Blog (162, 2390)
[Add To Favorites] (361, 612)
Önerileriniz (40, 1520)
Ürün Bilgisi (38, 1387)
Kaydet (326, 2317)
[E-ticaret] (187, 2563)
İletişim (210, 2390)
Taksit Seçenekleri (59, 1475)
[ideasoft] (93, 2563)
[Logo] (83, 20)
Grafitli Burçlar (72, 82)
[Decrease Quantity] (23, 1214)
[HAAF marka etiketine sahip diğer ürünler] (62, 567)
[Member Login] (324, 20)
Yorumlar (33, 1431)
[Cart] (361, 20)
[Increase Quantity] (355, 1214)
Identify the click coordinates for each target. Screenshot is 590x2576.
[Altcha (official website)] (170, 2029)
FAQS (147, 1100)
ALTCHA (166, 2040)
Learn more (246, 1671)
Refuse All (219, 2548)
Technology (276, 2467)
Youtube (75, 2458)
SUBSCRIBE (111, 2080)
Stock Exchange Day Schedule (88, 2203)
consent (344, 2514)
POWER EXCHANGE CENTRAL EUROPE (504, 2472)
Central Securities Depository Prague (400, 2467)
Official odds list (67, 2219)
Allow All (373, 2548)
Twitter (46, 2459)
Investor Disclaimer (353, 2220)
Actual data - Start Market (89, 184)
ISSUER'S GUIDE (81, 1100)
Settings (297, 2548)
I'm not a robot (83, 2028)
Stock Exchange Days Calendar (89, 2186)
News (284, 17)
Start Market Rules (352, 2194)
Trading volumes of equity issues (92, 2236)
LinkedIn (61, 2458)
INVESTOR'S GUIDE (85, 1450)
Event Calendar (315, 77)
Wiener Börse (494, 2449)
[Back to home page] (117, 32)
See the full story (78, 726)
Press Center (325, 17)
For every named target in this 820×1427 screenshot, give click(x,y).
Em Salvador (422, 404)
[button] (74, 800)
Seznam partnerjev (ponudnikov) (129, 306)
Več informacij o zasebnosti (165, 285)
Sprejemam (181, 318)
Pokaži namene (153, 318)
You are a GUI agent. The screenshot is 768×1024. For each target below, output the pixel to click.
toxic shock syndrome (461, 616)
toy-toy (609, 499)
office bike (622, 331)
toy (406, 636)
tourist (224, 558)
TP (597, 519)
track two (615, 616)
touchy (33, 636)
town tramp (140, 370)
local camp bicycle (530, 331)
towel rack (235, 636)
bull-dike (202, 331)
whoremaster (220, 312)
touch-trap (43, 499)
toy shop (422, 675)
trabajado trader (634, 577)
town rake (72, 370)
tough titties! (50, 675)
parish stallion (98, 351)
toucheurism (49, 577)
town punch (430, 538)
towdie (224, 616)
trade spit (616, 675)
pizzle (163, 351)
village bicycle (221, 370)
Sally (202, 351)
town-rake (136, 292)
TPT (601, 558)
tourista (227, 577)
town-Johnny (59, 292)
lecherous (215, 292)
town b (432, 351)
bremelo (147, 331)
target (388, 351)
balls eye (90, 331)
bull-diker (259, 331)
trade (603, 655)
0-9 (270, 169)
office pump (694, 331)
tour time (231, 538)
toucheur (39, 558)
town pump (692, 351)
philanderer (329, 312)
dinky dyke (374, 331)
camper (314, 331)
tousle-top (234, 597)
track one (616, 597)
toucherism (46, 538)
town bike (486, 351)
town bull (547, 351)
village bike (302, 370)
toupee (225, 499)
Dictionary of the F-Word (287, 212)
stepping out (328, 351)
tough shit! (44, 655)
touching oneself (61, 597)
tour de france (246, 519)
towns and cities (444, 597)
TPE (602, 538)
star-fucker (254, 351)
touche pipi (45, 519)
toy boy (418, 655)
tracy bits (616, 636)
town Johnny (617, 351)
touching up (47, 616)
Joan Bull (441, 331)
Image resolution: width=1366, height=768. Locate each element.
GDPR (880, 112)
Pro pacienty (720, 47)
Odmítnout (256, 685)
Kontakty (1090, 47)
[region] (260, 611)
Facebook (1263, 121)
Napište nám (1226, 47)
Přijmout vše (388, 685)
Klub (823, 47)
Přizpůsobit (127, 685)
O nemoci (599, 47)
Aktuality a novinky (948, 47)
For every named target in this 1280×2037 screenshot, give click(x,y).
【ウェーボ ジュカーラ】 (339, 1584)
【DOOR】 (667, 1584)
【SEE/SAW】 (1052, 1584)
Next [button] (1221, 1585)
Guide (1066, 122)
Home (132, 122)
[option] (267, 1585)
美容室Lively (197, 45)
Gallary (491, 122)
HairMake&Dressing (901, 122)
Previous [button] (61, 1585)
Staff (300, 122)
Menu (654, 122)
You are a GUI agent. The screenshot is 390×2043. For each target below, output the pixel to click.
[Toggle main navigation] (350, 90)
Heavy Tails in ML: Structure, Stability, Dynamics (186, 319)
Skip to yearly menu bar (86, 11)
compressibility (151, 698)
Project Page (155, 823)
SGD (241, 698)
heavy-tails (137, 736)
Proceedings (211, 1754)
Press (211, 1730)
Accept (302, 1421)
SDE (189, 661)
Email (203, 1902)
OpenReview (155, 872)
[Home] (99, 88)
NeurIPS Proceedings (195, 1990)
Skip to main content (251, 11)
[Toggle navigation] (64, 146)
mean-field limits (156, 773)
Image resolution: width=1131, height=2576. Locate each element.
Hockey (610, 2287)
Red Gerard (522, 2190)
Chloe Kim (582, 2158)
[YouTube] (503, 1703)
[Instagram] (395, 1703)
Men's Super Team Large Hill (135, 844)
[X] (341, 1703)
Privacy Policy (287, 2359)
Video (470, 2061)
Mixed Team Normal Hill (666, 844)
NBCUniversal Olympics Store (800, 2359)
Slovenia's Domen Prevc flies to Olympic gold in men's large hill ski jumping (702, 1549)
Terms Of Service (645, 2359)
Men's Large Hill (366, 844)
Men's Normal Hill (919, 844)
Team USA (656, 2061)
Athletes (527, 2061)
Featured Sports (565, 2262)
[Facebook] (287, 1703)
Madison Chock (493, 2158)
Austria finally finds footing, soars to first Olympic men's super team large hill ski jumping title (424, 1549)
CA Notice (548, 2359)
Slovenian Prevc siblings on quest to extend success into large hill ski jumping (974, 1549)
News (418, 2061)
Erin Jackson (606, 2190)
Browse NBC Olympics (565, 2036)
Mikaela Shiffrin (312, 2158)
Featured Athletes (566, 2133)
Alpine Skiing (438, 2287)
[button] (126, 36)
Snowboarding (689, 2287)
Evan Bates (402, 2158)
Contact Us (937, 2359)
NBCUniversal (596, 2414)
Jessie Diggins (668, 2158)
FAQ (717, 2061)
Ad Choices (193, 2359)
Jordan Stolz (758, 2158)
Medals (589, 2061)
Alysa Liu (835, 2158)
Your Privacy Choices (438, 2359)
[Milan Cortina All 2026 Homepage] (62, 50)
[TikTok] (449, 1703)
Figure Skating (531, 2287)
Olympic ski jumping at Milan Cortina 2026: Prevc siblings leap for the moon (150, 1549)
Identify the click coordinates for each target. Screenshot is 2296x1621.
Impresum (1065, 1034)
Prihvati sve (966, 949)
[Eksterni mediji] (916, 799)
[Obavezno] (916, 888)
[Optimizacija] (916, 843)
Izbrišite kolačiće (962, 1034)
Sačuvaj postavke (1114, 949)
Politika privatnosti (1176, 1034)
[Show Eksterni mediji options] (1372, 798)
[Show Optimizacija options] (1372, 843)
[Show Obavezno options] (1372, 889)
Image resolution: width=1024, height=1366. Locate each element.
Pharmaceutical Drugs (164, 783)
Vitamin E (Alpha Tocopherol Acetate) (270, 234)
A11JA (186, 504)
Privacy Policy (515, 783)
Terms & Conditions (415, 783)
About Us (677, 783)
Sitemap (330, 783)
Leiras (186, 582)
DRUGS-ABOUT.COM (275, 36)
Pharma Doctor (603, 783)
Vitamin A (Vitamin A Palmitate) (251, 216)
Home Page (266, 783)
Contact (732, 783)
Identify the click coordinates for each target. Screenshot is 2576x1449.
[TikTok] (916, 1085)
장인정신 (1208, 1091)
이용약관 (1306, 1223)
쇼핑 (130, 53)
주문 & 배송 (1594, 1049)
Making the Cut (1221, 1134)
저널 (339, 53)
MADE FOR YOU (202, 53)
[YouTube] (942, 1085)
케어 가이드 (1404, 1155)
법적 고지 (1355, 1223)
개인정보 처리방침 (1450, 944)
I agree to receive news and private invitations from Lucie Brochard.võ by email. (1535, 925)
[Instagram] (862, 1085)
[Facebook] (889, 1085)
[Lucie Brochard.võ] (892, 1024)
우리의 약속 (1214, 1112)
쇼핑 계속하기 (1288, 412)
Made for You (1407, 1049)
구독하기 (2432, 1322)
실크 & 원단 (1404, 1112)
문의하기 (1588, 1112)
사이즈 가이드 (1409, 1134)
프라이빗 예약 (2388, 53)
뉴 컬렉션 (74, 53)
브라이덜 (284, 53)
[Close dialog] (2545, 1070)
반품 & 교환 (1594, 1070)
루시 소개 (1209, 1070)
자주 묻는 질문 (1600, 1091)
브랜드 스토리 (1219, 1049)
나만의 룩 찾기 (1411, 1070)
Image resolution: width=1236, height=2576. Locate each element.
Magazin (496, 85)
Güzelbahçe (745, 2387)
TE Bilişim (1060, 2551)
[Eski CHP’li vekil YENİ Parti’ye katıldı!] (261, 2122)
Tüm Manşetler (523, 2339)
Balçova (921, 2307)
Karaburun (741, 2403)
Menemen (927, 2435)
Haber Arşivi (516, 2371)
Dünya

▸ Task objective
Your task is to quote the lines above, beginning with the first and ending with the one that holds "Stock Exchange Days Calendar (89, 2186)".

▸ Exercise answer
Blog (162, 2390)
[Add To Favorites] (361, 612)
Önerileriniz (40, 1520)
Ürün Bilgisi (38, 1387)
Kaydet (326, 2317)
[E-ticaret] (187, 2563)
İletişim (210, 2390)
Taksit Seçenekleri (59, 1475)
[ideasoft] (93, 2563)
[Logo] (83, 20)
Grafitli Burçlar (72, 82)
[Decrease Quantity] (23, 1214)
[HAAF marka etiketine sahip diğer ürünler] (62, 567)
[Member Login] (324, 20)
Yorumlar (33, 1431)
[Cart] (361, 20)
[Increase Quantity] (355, 1214)
Identify the click coordinates for each target. Screenshot is 590x2576.
[Altcha (official website)] (170, 2029)
FAQS (147, 1100)
ALTCHA (166, 2040)
Learn more (246, 1671)
Refuse All (219, 2548)
Technology (276, 2467)
Youtube (75, 2458)
SUBSCRIBE (111, 2080)
Stock Exchange Day Schedule (88, 2203)
consent (344, 2514)
POWER EXCHANGE CENTRAL EUROPE (504, 2472)
Central Securities Depository Prague (400, 2467)
Official odds list (67, 2219)
Allow All (373, 2548)
Twitter (46, 2459)
Investor Disclaimer (353, 2220)
Actual data - Start Market (89, 184)
ISSUER'S GUIDE (81, 1100)
Settings (297, 2548)
I'm not a robot (83, 2028)
Stock Exchange Days Calendar (89, 2186)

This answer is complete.